Leaving the pictures out, transcribe the records below exactly.

┄┄┄┄┄┄┄┄┄┄

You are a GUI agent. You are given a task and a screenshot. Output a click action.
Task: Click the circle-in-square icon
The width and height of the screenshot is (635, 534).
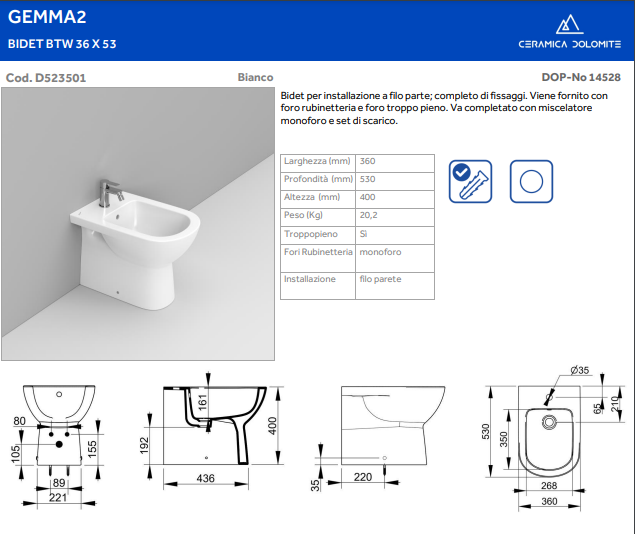click(x=531, y=181)
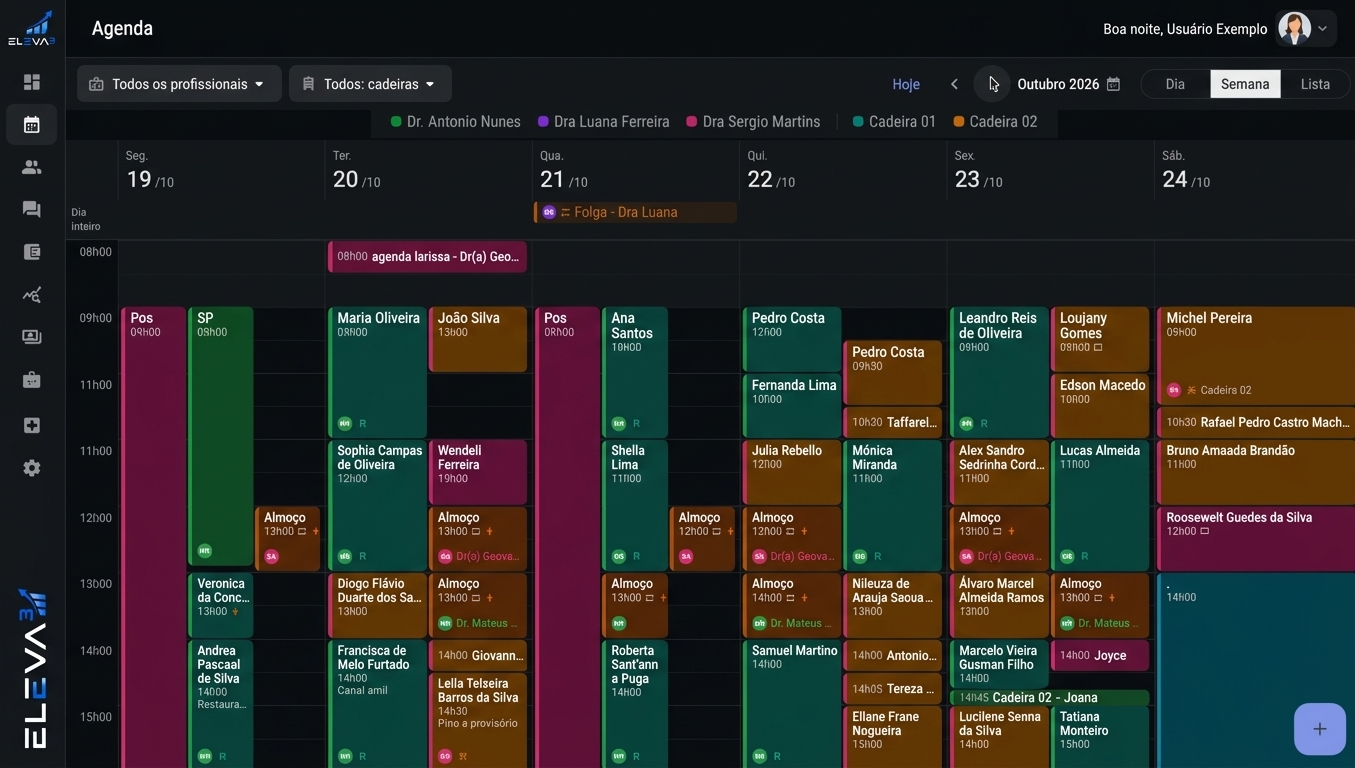Expand the Todos: cadeiras dropdown

click(370, 84)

┄┄┄┄┄┄┄┄┄┄

# Worked solution:
You are a GUI agent. You are given a task and a screenshot. Output a click action.
Task: Click the circle-in-square icon
The width and height of the screenshot is (635, 534).
click(x=531, y=181)
Expand the Todos: cadeiras dropdown

click(370, 84)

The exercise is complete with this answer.